Gencatan Senjata Tak Redam Disinformasi dan Kebencian Antar India-Pakistan

Gencatan senjata Pakistan dan India tak halau laju disinformasi. Foto: Anadolu

Gencatan Senjata Tak Redam Disinformasi dan Kebencian Antar India-Pakistan

Fajar Nugraha • 13 May 2025 17:31

New Delhi: Meski India dan Pakistan telah menyepakati gencatan senjata setelah nyaris terjerumus ke konflik terbuka, perang informasi justru memanas. Warganet dari kedua negara terus membanjiri media sosial dengan konten palsu dan disinformasi untuk membentuk persepsi publik masing-masing.

Platform seperti Facebook dan X dipenuhi video yang diklaim memperlihatkan serangan militer terkini, namun banyak di antaranya telah dibantah oleh pemeriksa fakta independen. Klip yang tersebar luas terbukti berasal dari konflik lain seperti perang Gaza atau invasi Rusia ke Ukraina.
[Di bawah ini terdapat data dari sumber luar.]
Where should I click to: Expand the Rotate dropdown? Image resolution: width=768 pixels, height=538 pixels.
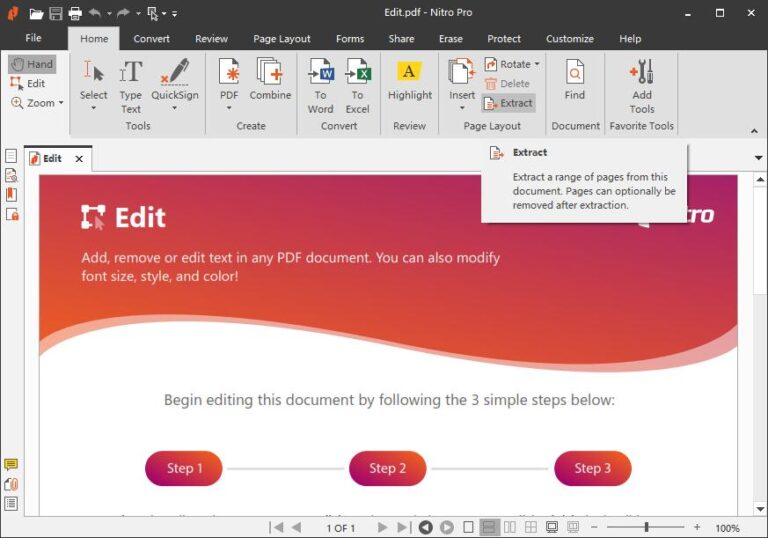click(x=537, y=64)
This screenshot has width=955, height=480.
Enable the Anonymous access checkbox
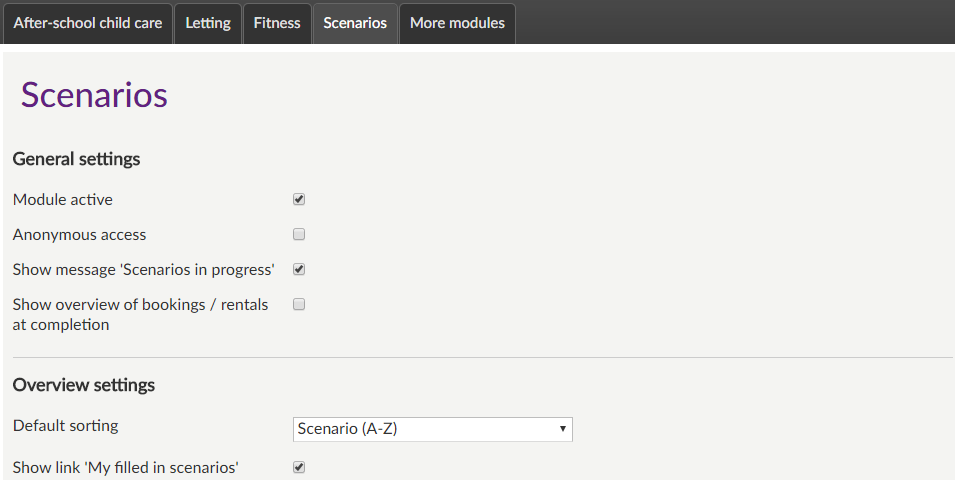[x=299, y=235]
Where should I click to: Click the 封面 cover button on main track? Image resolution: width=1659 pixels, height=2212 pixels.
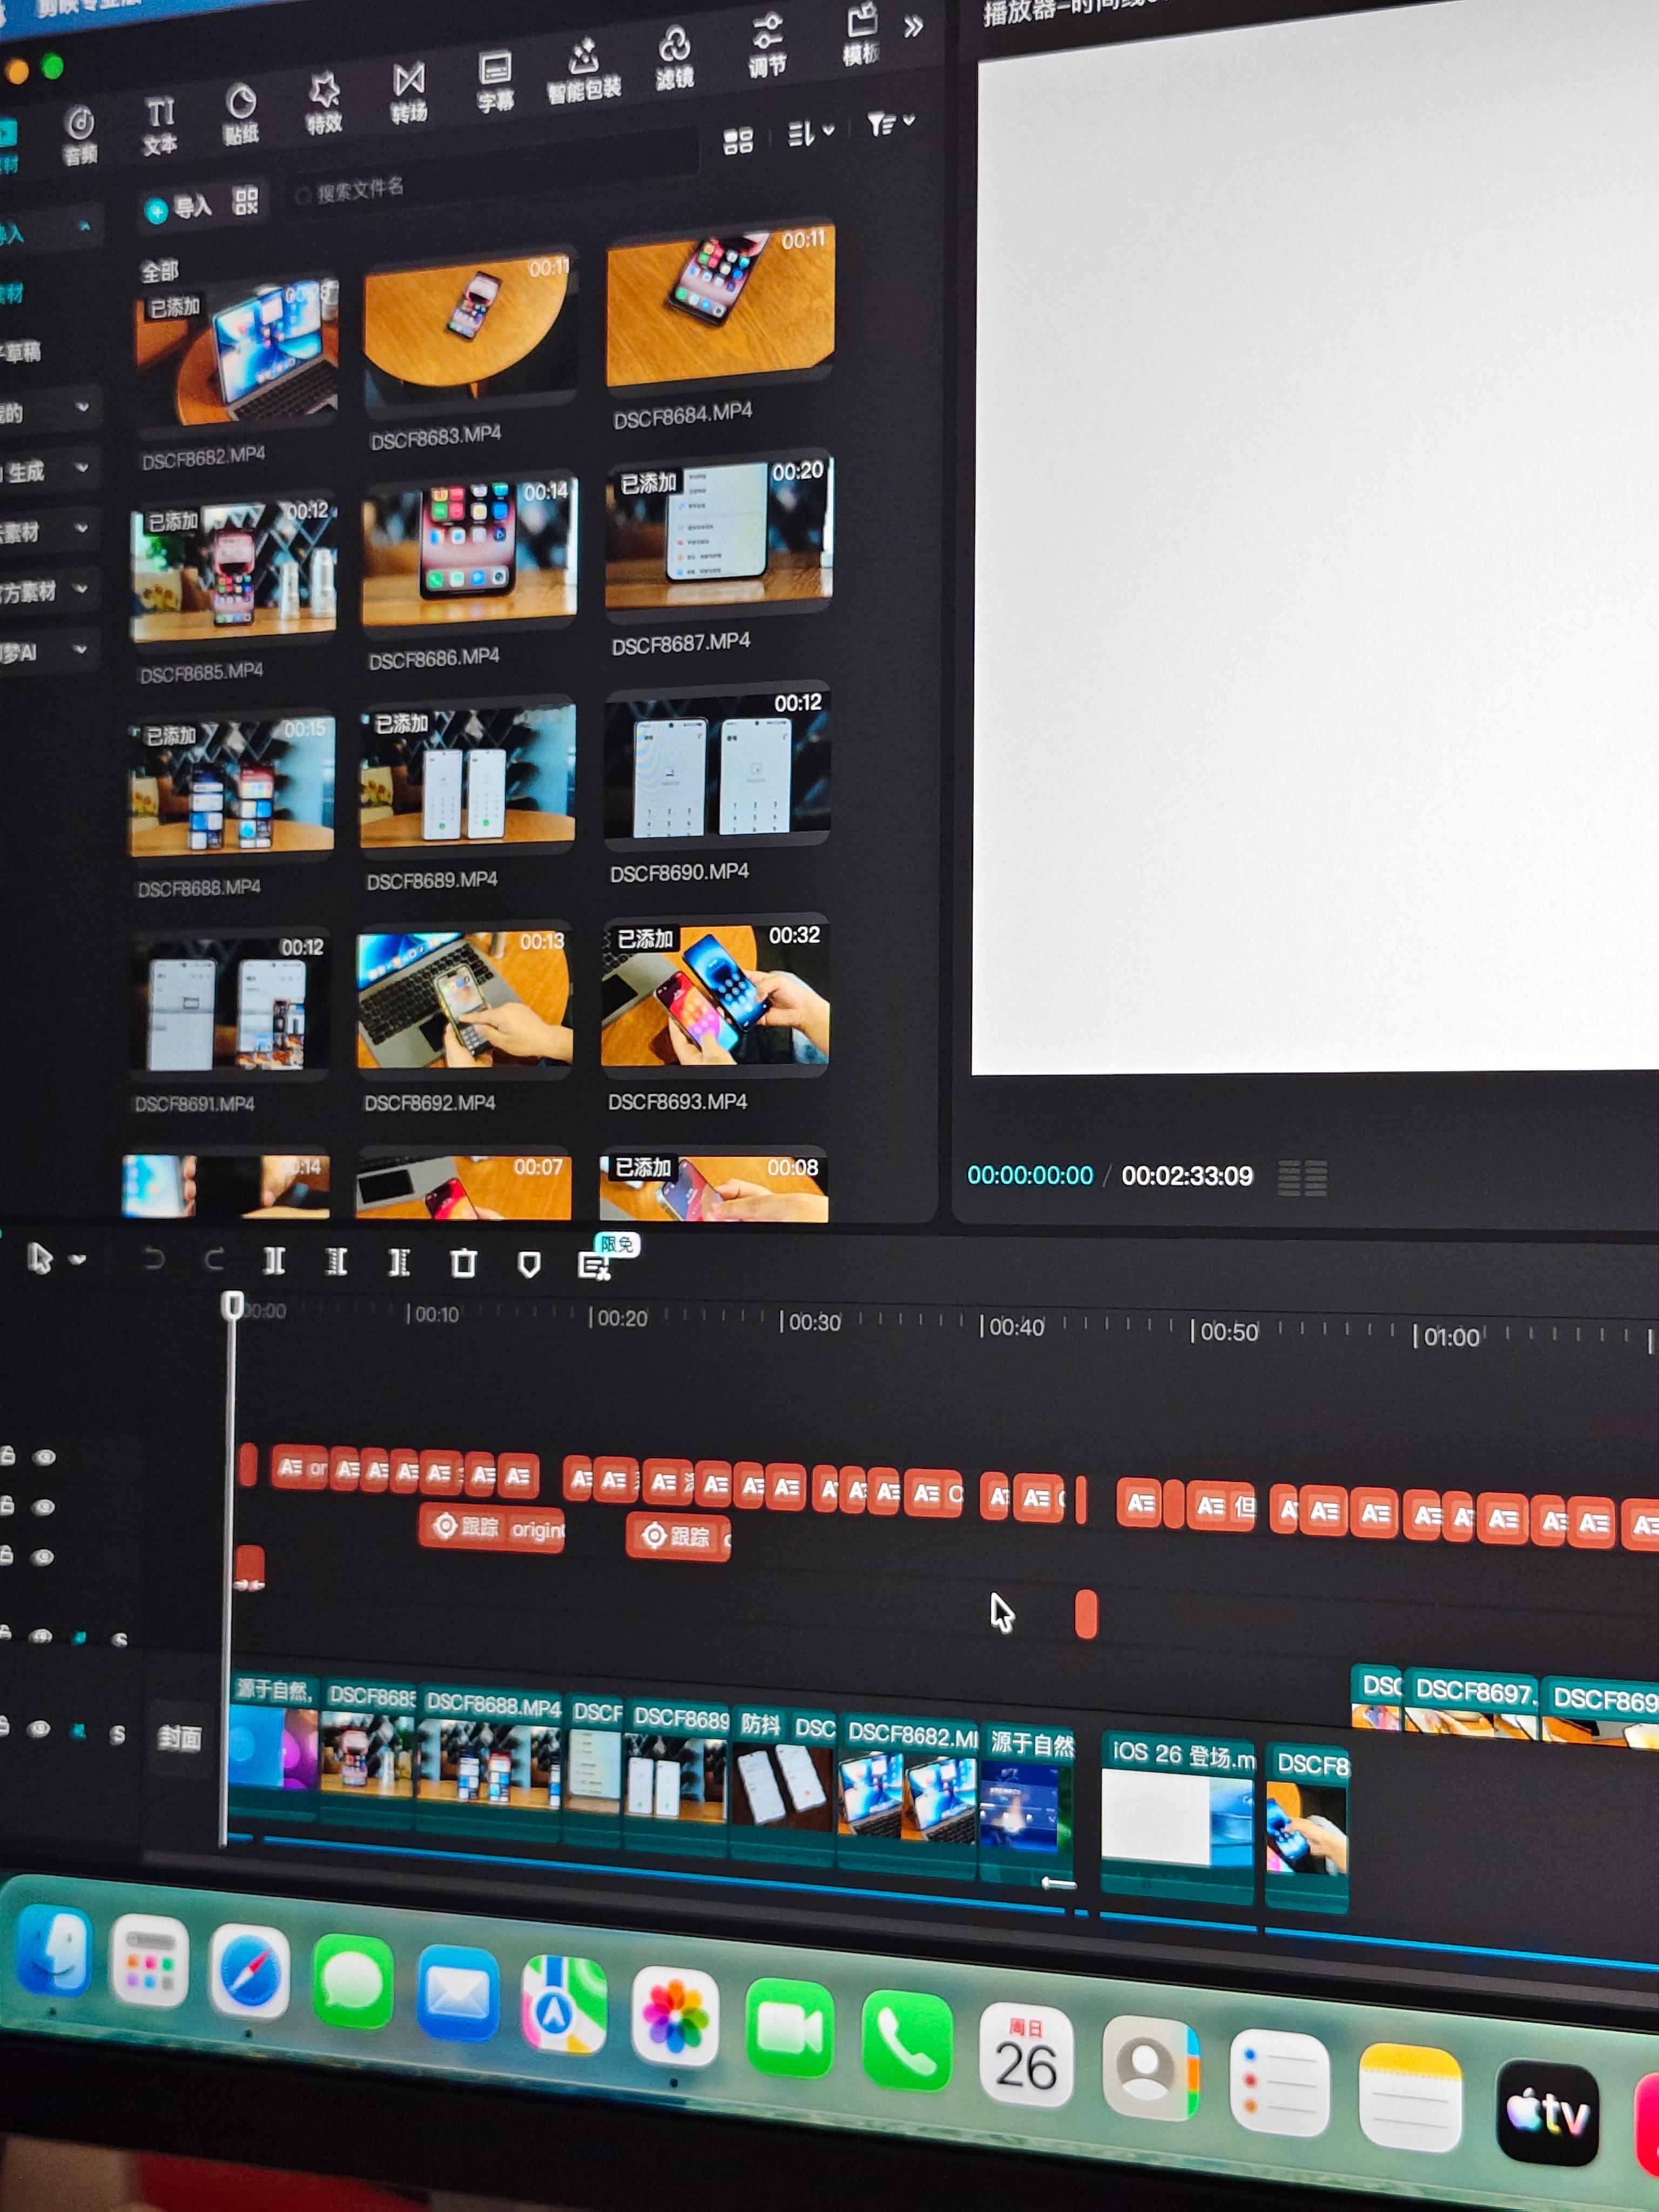pos(179,1738)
Tak hanya warganet, media arus utama di India dan Pakistan turut memperkeruh suasana. Mereka menyebarkan klaim sepihak tentang kemenangan militer yang sulit diverifikasi. Para ahli menyebut ini telah memperburuk polarisasi dan mempercepat arus ujaran kebencian.
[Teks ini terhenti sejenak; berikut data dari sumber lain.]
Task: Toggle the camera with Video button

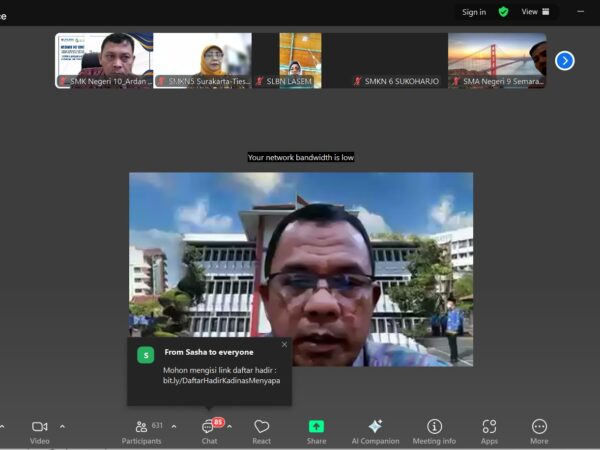Action: (39, 431)
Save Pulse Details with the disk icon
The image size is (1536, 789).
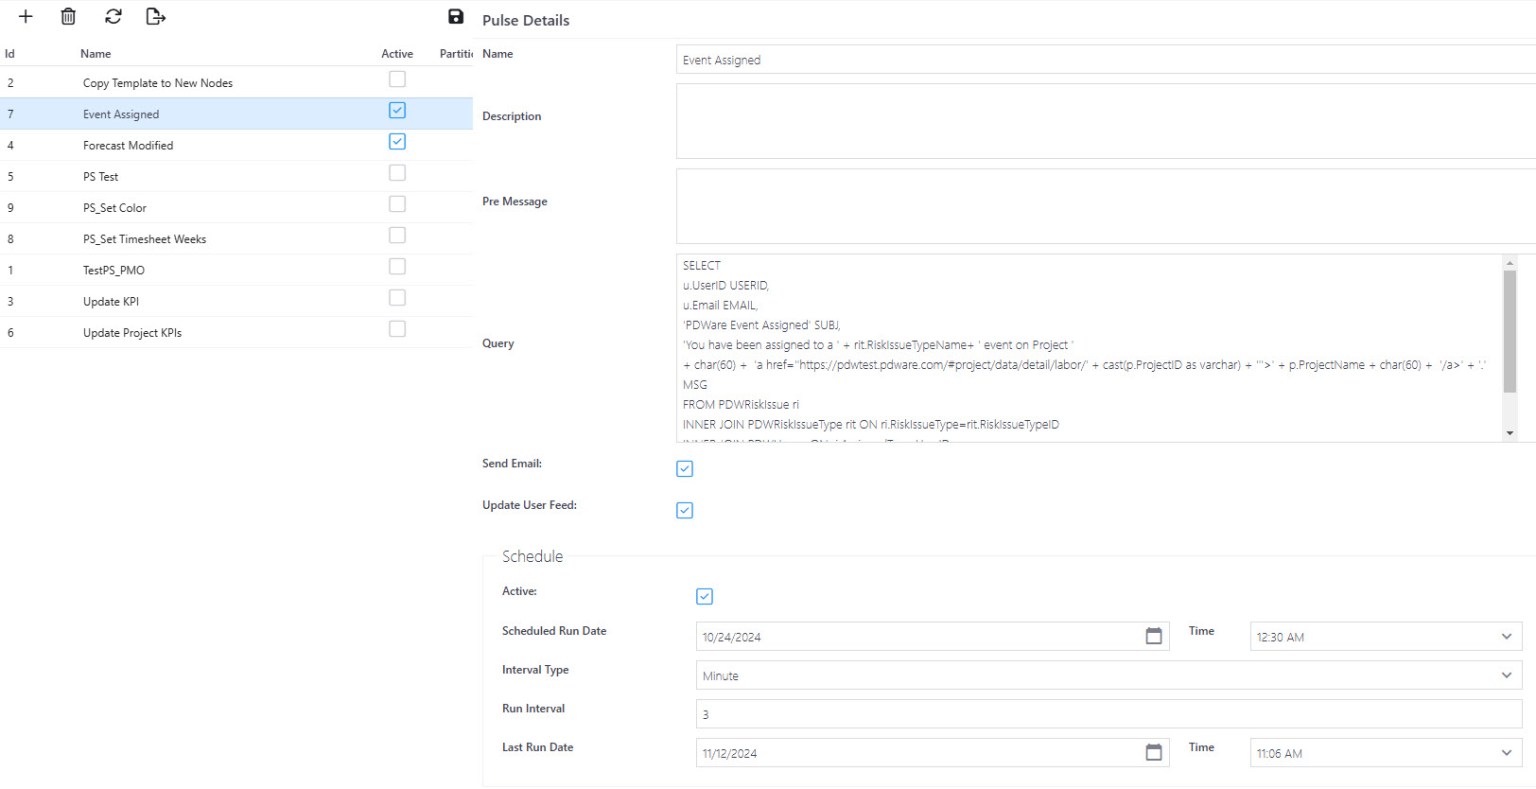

“Sulit mengungkap fakta militer karena selain situasi di lapangan yang kompleks, ada juga perang komunikasi yang masif,” kata analis hubungan internasional dan mantan kepala misi militer Prancis di PBB, Jenderal Dominique Trinquand.

Deepfake, hoaks, dan propaganda resmi

Melansir dari Digital Journal, Selasa 13 Mei 2025, disinformasi mencapai puncaknya saat India meluncurkan serangan udara pada Rabu lalu terhadap lokasi yang disebut sebagai “kamp teroris” di wilayah Pakistan.

Serangan itu dilakukan dua minggu setelah serangan mematikan di Pahalgam, Kashmir India, yang menewaskan 26 orang, hampir semuanya laki-laki Hindu. India menyalahkan Pakistan, yang membantah keterlibatan.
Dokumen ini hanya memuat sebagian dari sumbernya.